Key Features and Enhancements
This NCCL release includes the following key features and enhancements.
-
Device API and GIN: Added multi-context support for GIN with the option to request exclusive GIN contexts. Added VA-based GIN signals plus strict window ordering. Added advanced queue control for GIN, including queue depth, manual credit management and aggregation. Added GIN support for platforms with no cross rail connectivity. Added nLsaTeams to ncclCommQueryProperties. Decoupled GIN from NET plugin and topology.
-
New device APIs: Introduced Copy, ReduceCopy, and ReduceSum with various data types and ops.
-
Dynamic Memory Offload: Added ncclCommSuspend() and ncclCommResume() for releasing and restoring communicator memory. Added basic memory overhead tracking infrastructure. Multiple GPUs for a single process are not currently supported for ncclCommSuspend() and ncclCommResume(), this will be added in v2.30.
-
Built-in hybrid (LSA+GIN) symmetric kernel for ReduceScatter: Added new hierarchical kernels to improve performance and scalability of ReduceScatter. Requires symmetric memory registration and GIN support. Symmetric GIN kernels can be disabled with NCCL_SYM_GIN_KERNELS_ENABLE=0.
-
Port Failover: Added support for internal IB/RoCE plugin to continue working transparently when network errors occur. Added automatic port failover for GPUs having multiple local IB/RoCE ports/devices. Can be enabled by setting NCCL_IB_RESILIENCY_PORT_FAILOVER=1.
-
Symmetric memory: Added support for abort in symmetric kernels. Added NCCL_CHECK_MODE=DEBUG to validate symmetric buffer registration.
-
Project layout reorganization: Moved the ext-* directories to plugins (e.g., ext-net -> plugins/net). Moved ir and nccl4py under bindings. Moved examples to docs/examples.
-
Uses different signals for different peers in the GIN barrier.
-
Added NCCL_NO_CACHE to force NCCL to always re-read selected env vars.
-
Added CMake install and find_package support.
-
Added CMake for NCCL4Py build and updated Cybind integration.
-
Added preliminary backwards compatibility support to enable running LSA kernels compiled with NCCL 2.29.2/3 on NCCL 2.29.7. This is not supported for GIN yet.
-
Updated license to Apache 2.0.
Fixed Issues
The following issues have been resolved in NCCL 2.29.7:
-
Fixed problems related to the introduction of git_version.h. (Github Issue #1960)
-
Fixed oneRankReduce when the number of elements is not a multiple of block number. (Github Issue #1950)
-
Improved GIN handling in ncclCommGetAsyncError. (Github Issue #2019)
-
Fixed memory initialization in P2P transport. (Github Issue #1962)
-
Fixed hang issue in send/receive scheduling of repeated sparse patterns.
-
Fixed CE-based collective operations to fall back to cudaMemcpyAsync API when null/default stream is used.
-
Fixed symmetric window objects to be freed automatically during commFree.
-
Fixed a 16-bit overflow of signal and counter ids with GIN proxy.
-
Fixed GIN counters and signals to be reset upon ncclDevCommDestroy.
-
Fixed local data calculation during ncclGinIbP2PBarrier.
-
Fixed a crash when calling ncclNet.finalize() after a failed ncclNet_v10->init().
-
Fixed nccl4py compatibility with cuda.core 0.5.0.
Known Issues
-
Applications that use GIN APIs need to be recompiled with 2.29.7 to work with 2.29.7 runtime.
-
The Profiler Inspector example does not currently compile under CMake. This will be fixed soon.
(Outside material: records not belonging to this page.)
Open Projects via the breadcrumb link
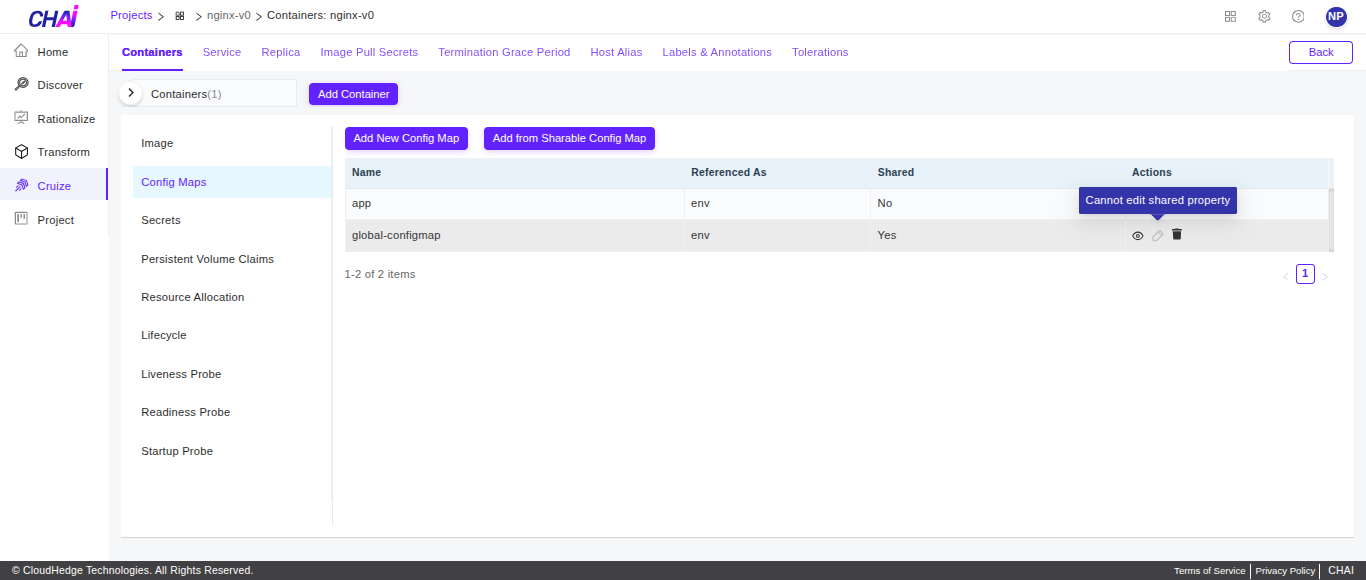This screenshot has width=1366, height=580. tap(131, 15)
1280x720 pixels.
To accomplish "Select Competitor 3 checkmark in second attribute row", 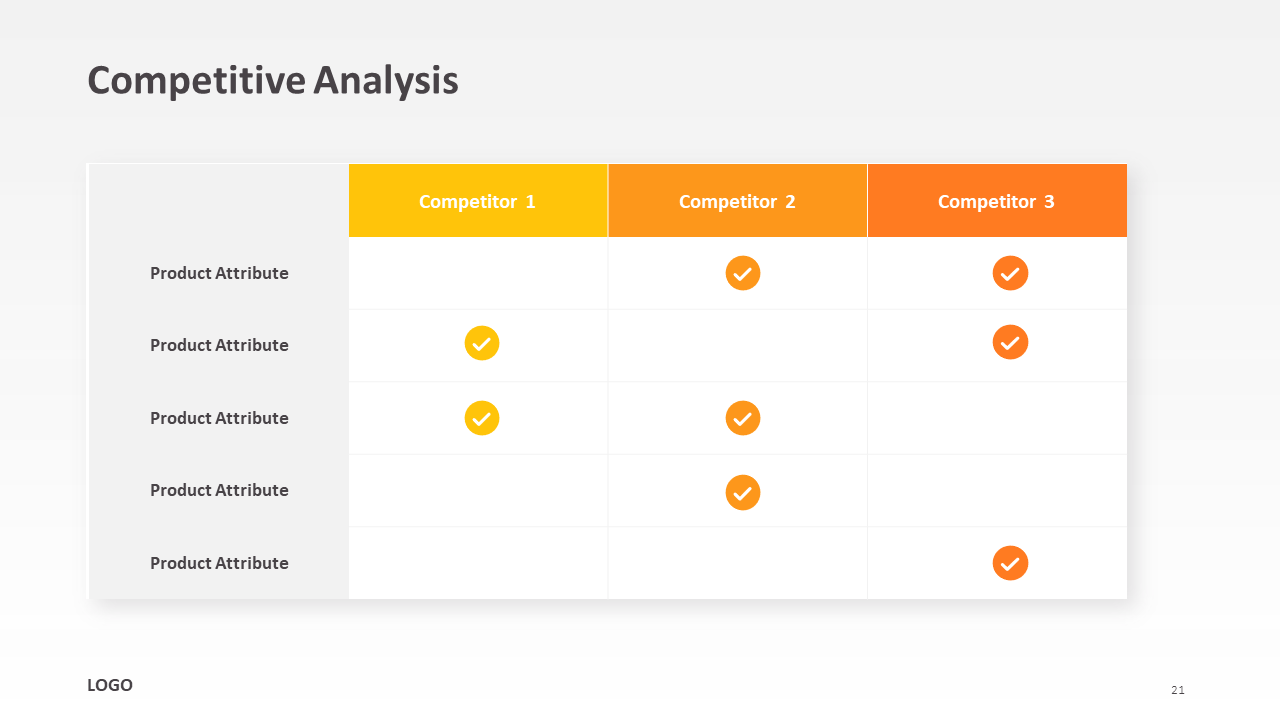I will (1010, 342).
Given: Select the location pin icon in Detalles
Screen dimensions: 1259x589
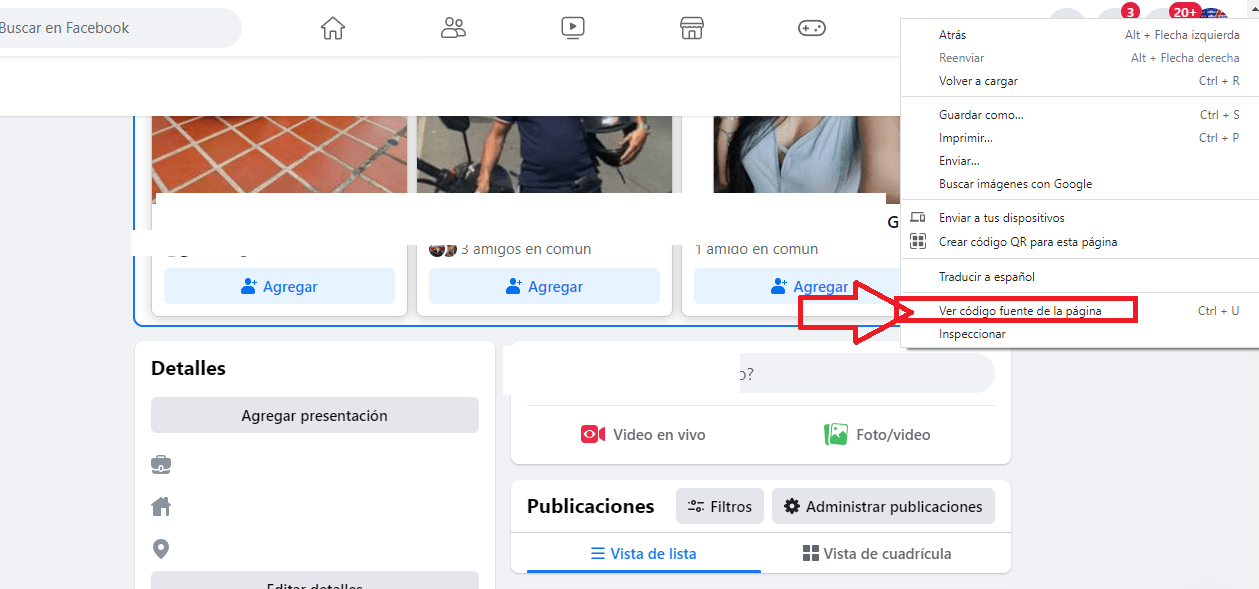Looking at the screenshot, I should tap(161, 547).
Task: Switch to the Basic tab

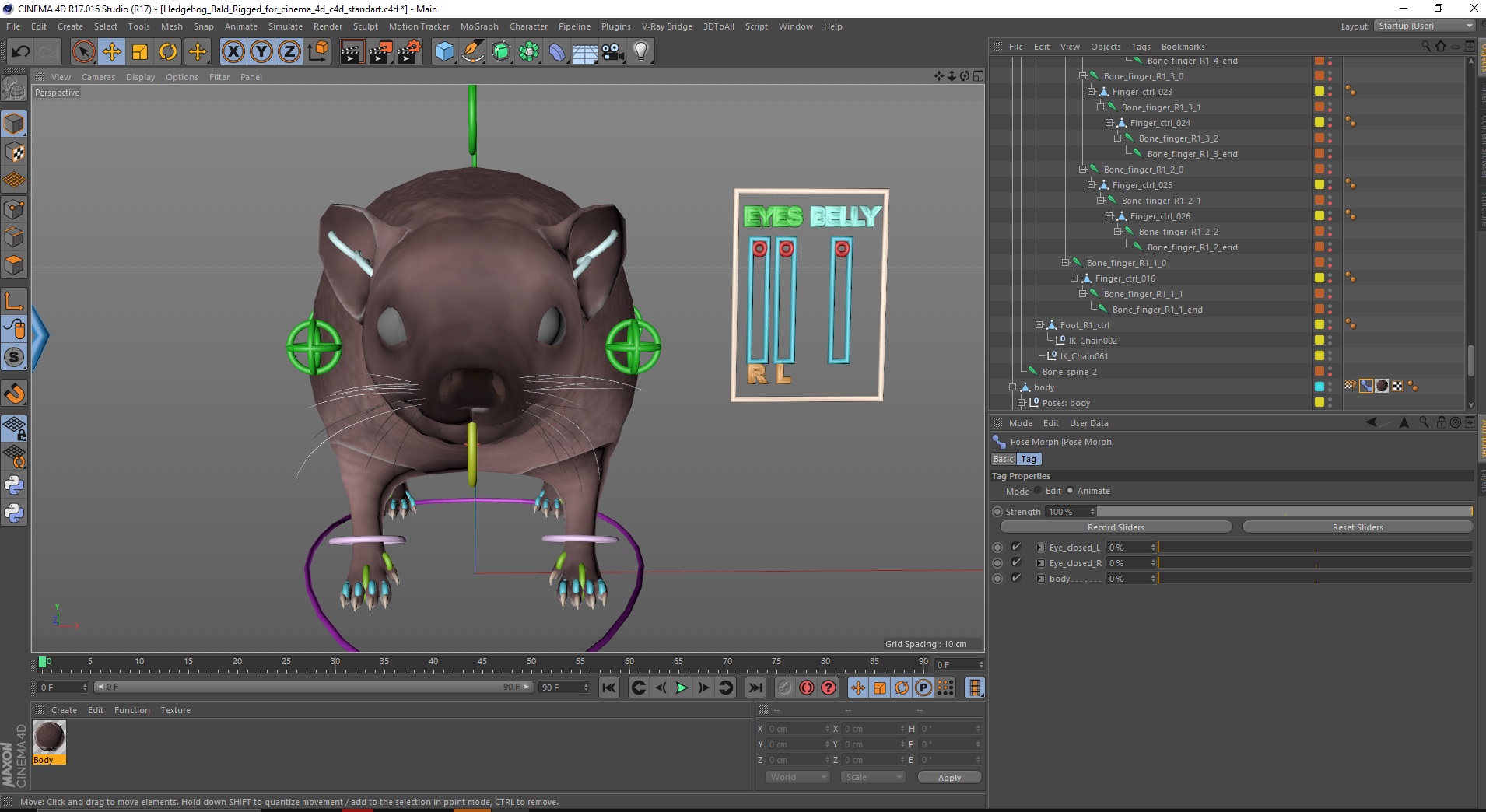Action: (x=1003, y=459)
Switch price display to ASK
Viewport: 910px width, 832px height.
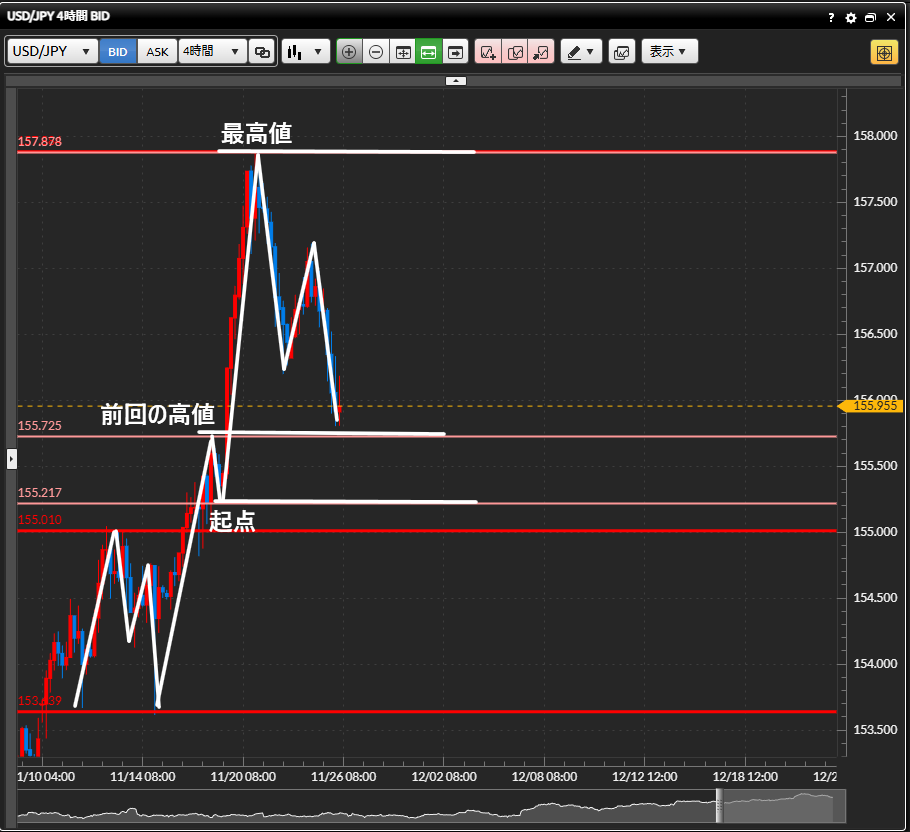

Updating the GPG Repository Key
To best ensure the security and reliability of our RPM and Debian package repositories, NVIDIA is updating and rotating the signing keys used by apt, dnf/yum, and zypper package managers beginning on April 27, 2022. Failure to update your repository signing keys will result in package management errors when attempting to access or install NCCL packages. To ensure continued access to the latest NCCL release, please follow the updated NCCL installation guide.